Forty-five years have passed since India and Pakistan fought a regular war, not counting the bitter and bloody conflict on the icy heights of Kargil which stands on a separate footing by virtue of its geographical setting. Most of those who are crying for war in the wake of the attack on the Uri army base are people who are too young to know about the situation at that time. They will presumably be happy to hear that similar slogans were heard then too. Mercifully, the war cries of those days were not too shrill or too loud as news channels and Goswamis and social media and cyber sepoys were not around.
The chain of developments that culminated in the war of December 1971 began at the beginning of that year with the elections held by Pakistan President Gen. Yahya Khan to transfer power to a civilian government yielding an unexpected verdict.

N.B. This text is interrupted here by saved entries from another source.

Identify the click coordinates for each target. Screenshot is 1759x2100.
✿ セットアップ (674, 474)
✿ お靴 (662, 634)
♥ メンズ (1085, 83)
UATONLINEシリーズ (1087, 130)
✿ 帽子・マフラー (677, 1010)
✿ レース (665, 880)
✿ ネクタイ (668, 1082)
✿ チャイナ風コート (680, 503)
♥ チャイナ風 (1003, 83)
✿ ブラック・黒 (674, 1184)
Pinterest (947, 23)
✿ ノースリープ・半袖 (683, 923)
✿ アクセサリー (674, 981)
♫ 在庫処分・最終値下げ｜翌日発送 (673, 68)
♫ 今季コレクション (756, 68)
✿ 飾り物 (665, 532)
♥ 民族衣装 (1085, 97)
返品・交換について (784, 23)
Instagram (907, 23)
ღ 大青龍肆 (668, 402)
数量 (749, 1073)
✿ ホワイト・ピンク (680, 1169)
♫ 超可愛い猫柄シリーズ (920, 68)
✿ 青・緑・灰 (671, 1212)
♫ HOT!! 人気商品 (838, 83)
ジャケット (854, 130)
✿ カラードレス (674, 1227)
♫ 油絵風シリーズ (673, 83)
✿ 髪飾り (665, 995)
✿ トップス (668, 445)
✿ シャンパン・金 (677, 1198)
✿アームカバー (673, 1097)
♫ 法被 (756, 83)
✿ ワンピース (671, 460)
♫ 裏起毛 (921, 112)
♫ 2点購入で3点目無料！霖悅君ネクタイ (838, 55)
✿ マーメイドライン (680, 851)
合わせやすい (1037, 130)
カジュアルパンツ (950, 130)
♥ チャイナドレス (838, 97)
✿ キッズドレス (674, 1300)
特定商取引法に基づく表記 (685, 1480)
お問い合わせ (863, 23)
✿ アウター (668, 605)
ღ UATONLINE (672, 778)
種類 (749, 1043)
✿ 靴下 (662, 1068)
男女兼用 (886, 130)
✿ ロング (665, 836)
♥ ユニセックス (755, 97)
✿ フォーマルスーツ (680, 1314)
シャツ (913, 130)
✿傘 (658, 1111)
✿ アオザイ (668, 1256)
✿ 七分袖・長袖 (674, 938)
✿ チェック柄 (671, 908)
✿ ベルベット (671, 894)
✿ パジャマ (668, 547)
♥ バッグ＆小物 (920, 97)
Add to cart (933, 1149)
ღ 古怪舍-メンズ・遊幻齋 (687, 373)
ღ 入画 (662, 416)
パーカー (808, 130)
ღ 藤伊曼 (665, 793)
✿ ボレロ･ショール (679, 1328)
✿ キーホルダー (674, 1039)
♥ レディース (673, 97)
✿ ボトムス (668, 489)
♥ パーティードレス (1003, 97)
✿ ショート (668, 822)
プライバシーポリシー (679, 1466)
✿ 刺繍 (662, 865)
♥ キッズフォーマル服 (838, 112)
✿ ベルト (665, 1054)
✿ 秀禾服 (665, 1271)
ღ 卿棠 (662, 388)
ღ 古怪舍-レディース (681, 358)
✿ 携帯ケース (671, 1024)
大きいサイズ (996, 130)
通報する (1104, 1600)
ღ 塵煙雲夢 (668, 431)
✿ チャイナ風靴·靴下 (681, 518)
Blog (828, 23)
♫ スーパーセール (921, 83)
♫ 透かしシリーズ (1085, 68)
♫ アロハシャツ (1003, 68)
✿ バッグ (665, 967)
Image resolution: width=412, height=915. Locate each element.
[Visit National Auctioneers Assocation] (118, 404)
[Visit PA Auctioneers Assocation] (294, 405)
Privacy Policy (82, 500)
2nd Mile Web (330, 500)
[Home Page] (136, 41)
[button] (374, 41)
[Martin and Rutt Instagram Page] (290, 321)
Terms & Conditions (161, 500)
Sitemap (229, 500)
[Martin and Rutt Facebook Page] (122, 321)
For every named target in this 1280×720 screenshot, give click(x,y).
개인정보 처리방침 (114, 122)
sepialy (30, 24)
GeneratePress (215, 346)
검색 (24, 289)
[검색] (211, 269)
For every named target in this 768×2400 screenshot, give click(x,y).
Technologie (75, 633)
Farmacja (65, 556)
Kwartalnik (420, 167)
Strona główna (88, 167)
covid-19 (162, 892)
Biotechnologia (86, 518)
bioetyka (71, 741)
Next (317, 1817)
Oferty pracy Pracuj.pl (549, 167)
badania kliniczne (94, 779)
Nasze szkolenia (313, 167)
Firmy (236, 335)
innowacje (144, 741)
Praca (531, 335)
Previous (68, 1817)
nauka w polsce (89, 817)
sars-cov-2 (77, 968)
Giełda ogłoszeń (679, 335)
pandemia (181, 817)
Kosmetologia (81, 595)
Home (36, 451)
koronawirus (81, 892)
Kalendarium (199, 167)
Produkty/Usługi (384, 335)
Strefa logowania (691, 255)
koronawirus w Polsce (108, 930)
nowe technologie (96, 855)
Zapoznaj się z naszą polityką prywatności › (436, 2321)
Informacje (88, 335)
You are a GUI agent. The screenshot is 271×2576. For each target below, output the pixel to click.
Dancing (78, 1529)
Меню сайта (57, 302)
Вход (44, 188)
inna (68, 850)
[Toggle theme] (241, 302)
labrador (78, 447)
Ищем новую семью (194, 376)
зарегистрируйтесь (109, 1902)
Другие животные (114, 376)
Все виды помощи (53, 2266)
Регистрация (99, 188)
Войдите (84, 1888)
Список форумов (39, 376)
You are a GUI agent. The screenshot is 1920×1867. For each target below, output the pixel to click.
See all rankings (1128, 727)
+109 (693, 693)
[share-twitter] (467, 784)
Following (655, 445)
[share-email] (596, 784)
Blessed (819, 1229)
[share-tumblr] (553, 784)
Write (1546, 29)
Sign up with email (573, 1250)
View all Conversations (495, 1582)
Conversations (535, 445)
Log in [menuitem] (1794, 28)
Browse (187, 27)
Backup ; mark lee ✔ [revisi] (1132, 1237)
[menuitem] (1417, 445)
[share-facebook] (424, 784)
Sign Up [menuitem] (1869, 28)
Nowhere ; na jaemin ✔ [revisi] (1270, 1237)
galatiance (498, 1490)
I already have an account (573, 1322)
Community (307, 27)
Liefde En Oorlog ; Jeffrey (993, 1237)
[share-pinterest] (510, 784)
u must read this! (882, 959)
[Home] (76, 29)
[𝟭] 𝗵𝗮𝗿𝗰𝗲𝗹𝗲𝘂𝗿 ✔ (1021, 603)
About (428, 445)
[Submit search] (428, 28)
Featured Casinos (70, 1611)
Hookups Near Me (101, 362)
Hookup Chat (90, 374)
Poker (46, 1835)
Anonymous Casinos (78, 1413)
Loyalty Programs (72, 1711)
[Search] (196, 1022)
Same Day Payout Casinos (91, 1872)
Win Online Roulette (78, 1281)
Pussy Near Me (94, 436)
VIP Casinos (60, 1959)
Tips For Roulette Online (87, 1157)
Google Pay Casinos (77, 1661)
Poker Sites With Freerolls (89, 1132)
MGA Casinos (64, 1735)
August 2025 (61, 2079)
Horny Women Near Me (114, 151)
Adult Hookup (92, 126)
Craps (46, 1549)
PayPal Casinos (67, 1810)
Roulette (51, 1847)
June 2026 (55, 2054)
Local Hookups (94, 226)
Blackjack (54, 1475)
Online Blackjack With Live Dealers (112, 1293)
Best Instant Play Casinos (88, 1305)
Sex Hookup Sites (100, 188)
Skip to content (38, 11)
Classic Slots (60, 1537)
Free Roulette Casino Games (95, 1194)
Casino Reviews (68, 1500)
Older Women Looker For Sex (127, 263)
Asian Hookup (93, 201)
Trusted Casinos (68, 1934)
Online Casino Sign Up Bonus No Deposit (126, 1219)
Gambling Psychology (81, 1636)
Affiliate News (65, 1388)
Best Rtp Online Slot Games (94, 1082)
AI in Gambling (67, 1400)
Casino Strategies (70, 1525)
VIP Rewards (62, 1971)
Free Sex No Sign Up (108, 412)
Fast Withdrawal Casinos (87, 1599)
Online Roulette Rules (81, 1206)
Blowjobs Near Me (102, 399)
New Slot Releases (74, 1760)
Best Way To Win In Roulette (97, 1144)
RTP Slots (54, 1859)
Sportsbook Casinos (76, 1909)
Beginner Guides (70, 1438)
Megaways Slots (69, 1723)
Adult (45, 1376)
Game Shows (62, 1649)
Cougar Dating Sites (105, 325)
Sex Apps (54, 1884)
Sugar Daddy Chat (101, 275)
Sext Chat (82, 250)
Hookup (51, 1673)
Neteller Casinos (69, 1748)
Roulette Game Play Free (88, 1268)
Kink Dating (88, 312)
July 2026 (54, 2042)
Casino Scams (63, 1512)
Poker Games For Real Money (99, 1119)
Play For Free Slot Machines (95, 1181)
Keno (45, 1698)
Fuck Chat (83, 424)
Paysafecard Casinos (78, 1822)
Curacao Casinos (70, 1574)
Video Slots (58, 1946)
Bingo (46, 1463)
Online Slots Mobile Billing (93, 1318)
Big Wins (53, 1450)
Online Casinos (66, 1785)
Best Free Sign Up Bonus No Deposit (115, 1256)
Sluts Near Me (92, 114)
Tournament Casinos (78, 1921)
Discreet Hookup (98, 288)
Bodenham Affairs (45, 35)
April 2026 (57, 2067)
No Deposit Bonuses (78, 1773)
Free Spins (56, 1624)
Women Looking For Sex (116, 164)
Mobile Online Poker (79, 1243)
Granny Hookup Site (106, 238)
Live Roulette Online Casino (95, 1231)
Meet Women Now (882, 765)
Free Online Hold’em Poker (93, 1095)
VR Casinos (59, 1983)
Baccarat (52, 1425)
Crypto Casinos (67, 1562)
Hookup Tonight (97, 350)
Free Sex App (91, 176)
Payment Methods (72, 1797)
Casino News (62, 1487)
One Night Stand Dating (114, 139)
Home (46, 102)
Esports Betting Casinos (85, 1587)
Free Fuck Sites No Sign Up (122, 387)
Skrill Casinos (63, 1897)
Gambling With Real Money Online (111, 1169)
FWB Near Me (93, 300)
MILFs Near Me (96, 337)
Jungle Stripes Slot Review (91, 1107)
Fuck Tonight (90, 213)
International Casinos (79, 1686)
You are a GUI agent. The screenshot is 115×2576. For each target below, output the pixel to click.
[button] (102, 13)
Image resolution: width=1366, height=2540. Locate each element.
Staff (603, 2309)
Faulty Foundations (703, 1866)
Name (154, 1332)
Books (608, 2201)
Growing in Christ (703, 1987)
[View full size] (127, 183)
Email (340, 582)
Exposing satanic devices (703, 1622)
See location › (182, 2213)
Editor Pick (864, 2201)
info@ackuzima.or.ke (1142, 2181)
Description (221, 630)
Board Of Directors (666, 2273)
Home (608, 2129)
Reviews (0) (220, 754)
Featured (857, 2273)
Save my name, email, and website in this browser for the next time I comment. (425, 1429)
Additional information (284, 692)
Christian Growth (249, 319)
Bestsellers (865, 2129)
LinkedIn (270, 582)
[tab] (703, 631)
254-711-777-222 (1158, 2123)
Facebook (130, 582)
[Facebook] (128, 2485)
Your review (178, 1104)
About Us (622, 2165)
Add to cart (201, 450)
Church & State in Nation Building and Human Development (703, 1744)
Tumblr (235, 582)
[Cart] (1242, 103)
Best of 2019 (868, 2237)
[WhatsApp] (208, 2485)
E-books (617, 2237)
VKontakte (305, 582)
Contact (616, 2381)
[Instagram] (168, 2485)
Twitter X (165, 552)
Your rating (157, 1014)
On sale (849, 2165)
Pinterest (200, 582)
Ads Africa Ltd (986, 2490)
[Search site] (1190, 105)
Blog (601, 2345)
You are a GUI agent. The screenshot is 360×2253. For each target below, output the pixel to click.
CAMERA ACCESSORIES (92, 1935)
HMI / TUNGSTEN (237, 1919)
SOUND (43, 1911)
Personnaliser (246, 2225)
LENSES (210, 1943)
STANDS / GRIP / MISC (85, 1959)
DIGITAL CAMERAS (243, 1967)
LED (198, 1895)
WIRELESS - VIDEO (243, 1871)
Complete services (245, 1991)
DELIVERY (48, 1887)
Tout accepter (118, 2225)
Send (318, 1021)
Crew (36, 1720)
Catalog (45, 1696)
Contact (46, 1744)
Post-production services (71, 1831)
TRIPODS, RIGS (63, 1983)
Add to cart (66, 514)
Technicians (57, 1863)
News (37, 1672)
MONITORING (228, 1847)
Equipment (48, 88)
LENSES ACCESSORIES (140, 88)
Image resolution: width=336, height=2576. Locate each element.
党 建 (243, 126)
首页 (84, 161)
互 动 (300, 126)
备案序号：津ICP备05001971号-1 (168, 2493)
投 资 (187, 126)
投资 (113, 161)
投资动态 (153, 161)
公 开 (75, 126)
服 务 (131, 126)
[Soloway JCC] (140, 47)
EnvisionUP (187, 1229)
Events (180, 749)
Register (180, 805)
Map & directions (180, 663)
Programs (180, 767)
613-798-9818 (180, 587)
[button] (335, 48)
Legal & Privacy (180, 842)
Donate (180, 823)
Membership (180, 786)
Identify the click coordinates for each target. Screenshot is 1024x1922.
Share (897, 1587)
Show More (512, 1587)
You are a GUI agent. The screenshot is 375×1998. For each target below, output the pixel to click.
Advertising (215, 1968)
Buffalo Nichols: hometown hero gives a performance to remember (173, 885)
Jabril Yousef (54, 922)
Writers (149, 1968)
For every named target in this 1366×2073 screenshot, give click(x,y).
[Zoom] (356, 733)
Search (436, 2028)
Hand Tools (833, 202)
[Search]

Sheikh Mujibur Rahman’s Awami League secured a clear majority in the National Assembly by making a near-total sweep of the East wing seats. Pakistan People’s Party’s Zulfiqar Ali Bhutto was unwilling to concede the Prime Ministership to him and Yahya Khan lacked the courage to put national interests above the West wing’s.
Kashmiri dissidents dragged India into the developing imbroglio by hijacking an Indian Airlines plane on a Srinagar-Jammu flight to Lahore. The hijackers freed all aboard the plane unharmed. Later they blew it up. In retaliation, India denied Pakistani aircraft permission to overfly. As a result, Pakistani planes flying from one wing to the other had to go via Colombo. This severely limited Pakistan’s ability to send reinforcements to the East wing when the army crackdown of March 25 provoked a guerrilla campaign.